***** RECORDS TO USE *****

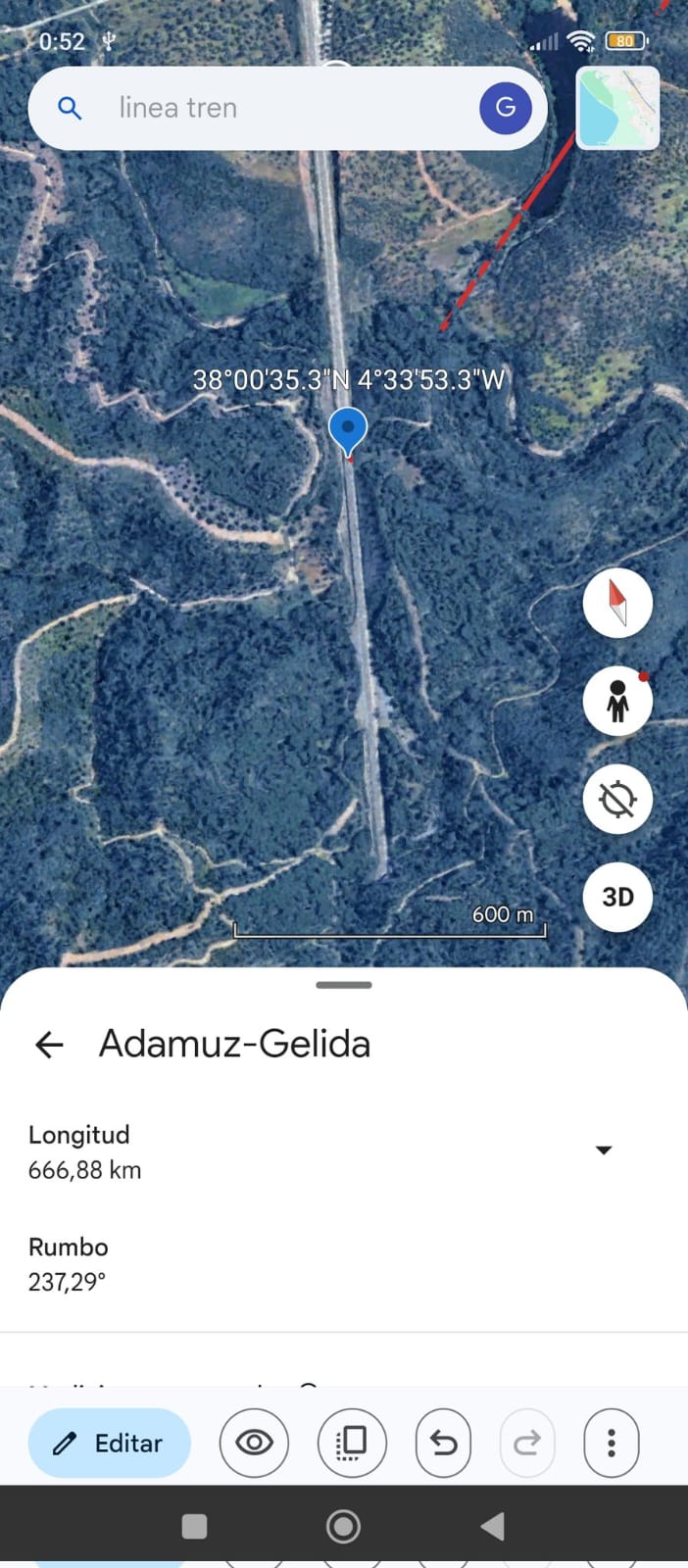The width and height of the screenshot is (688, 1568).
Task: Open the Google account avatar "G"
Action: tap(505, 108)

*****
***** RECORDS TO USE *****

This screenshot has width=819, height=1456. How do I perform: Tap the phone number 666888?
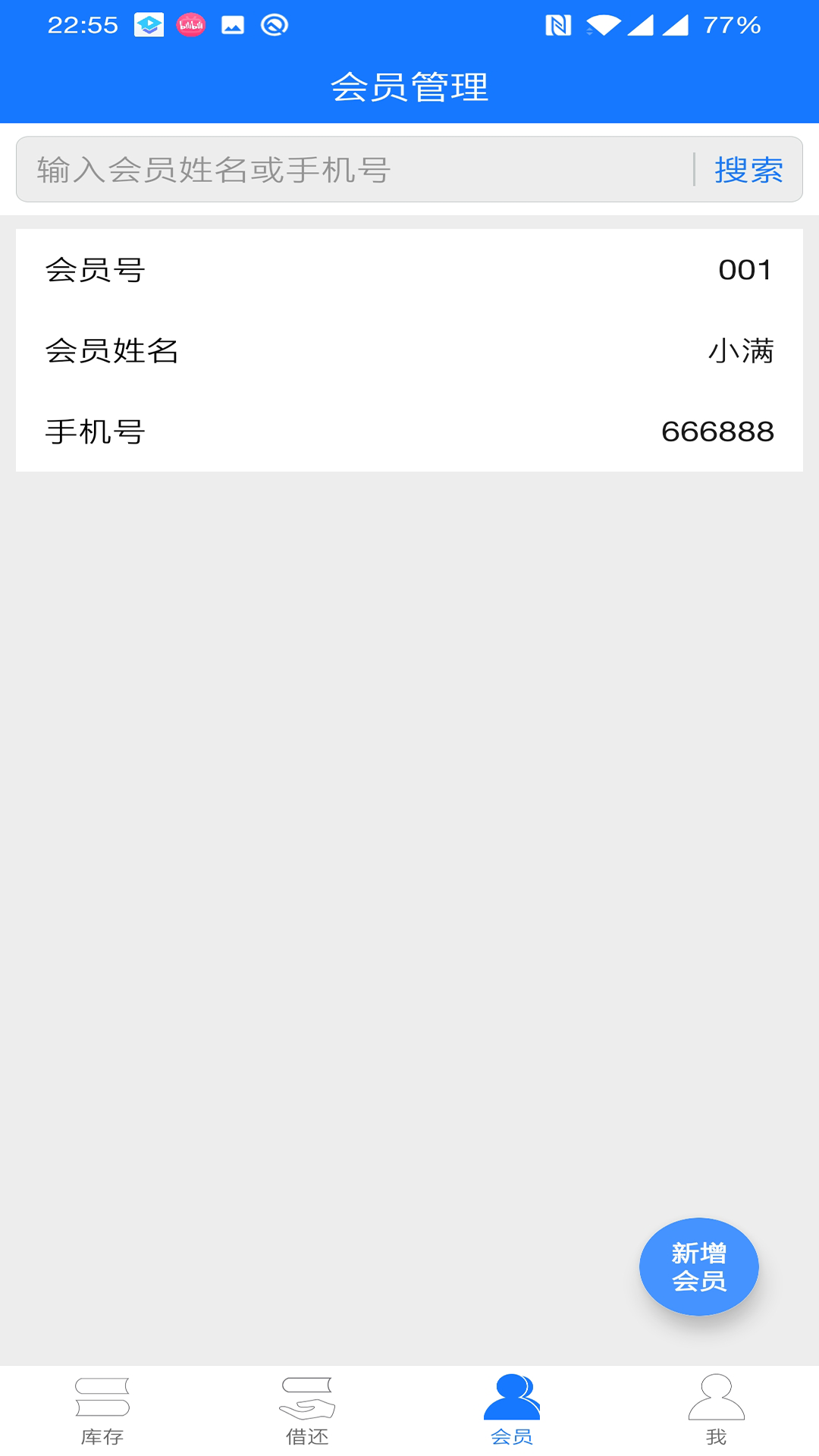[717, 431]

*****
***** RECORDS TO USE *****

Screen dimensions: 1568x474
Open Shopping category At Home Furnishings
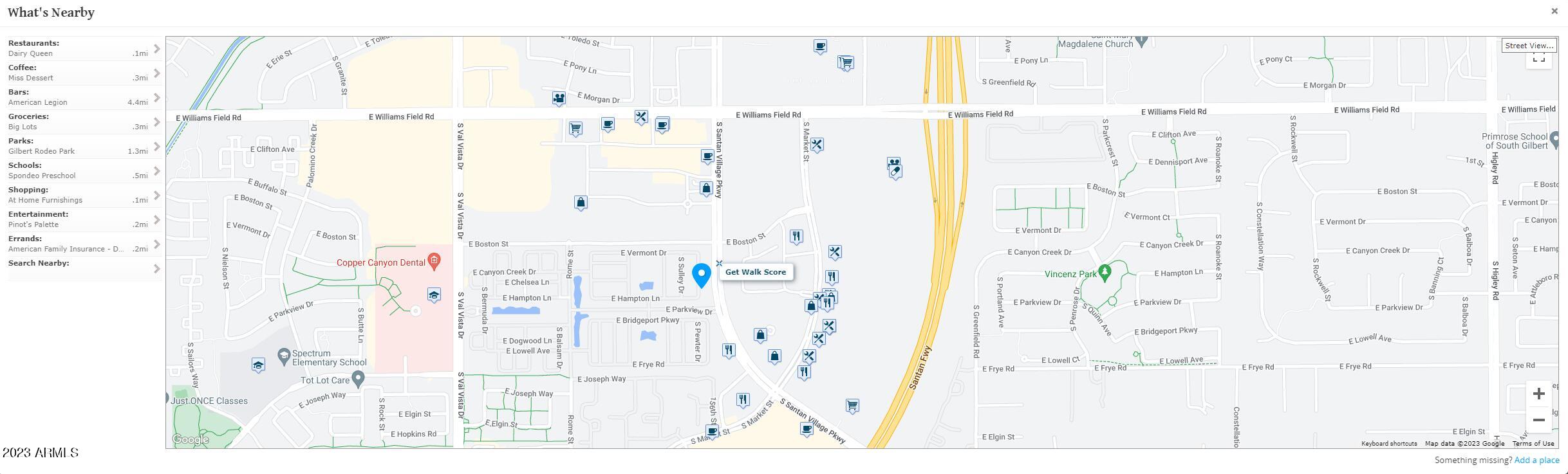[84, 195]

*****

→ WHAT YOU ARE ASKED TO DO
Print the records from the line with "The width and" up to and including the line with "Action: tap(505, 108)", omitting the pictures.

→ SOLUTION FOR THIS TASK
The width and height of the screenshot is (688, 1568).
Task: Open the Google account avatar "G"
Action: tap(505, 108)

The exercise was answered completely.